Copy the data verbatim, starting at the line that contains "Where should I" and ending with the last line of the data. Omit the pictures.

------ Given information

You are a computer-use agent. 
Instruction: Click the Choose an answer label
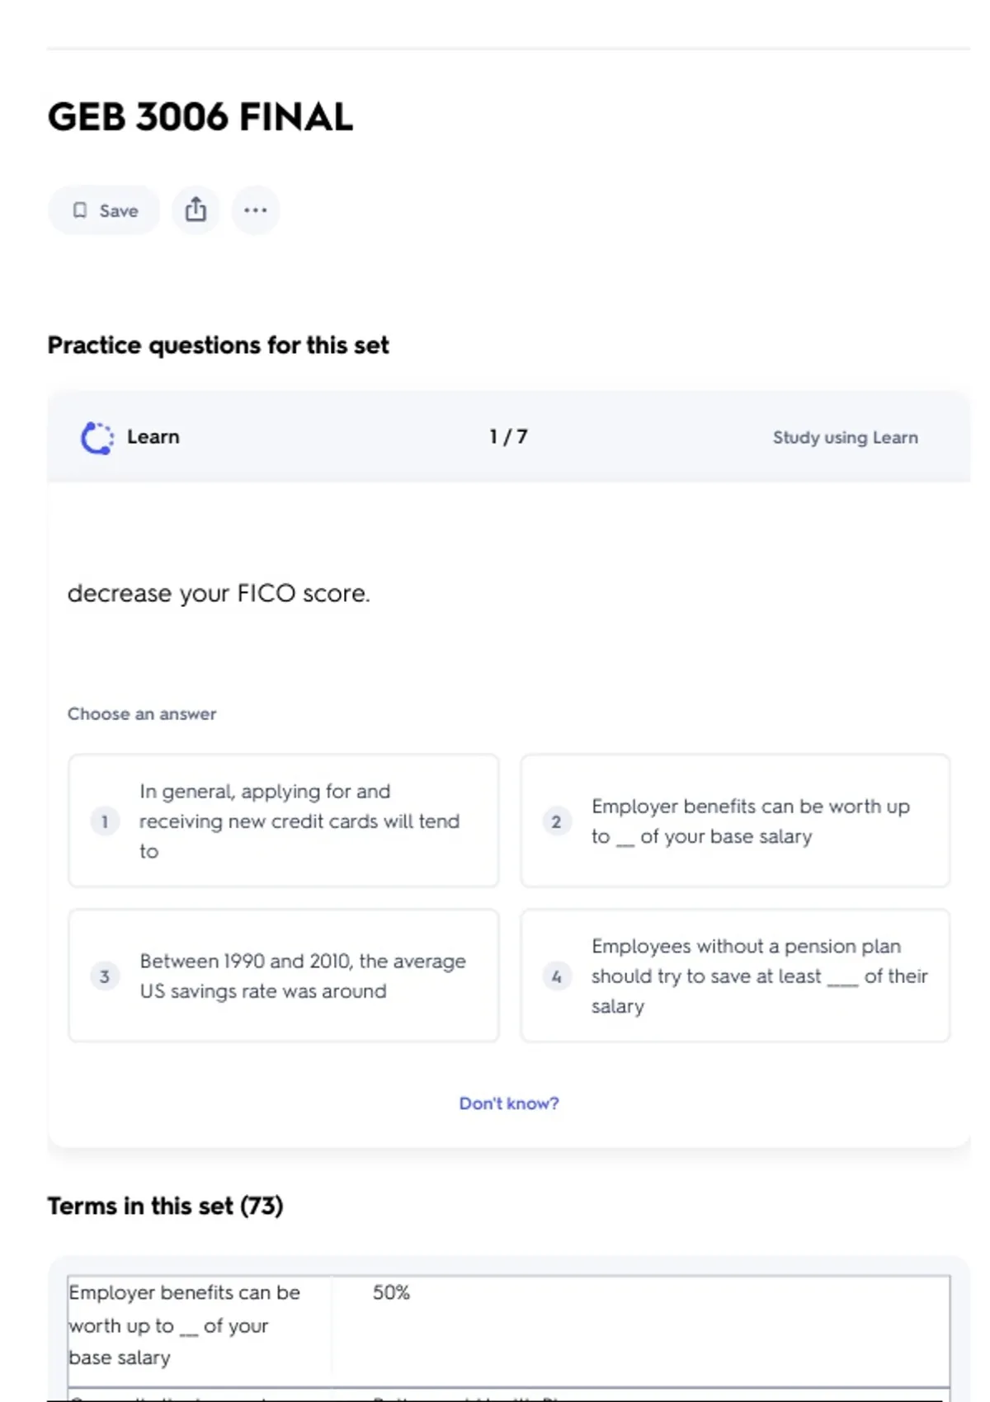[x=142, y=714]
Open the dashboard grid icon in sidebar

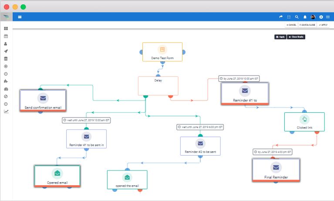click(x=6, y=28)
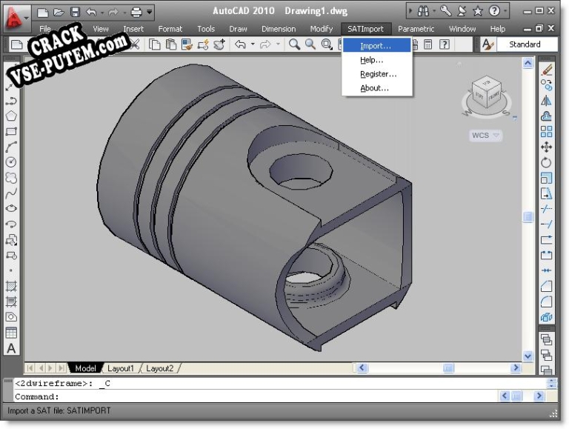569x429 pixels.
Task: Expand the quick access toolbar customize arrow
Action: (150, 12)

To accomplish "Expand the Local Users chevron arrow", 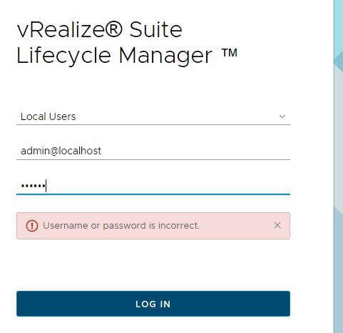I will [x=282, y=116].
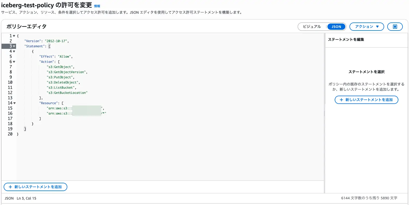Click the plus icon in right statement panel button
The height and width of the screenshot is (205, 409).
341,100
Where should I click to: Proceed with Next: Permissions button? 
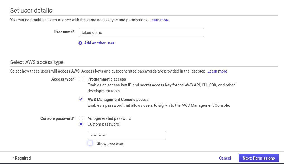click(x=259, y=158)
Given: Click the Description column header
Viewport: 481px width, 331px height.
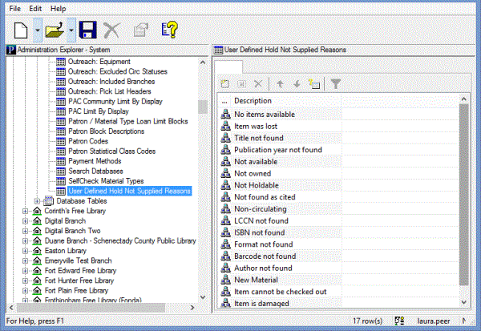Looking at the screenshot, I should (x=253, y=101).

------------

### [Result]
Where should I click to: Proceed with Next: Permissions button? 
click(x=259, y=158)
Given: Click the Description column header
Viewport: 481px width, 331px height.
Looking at the screenshot, I should (x=253, y=101).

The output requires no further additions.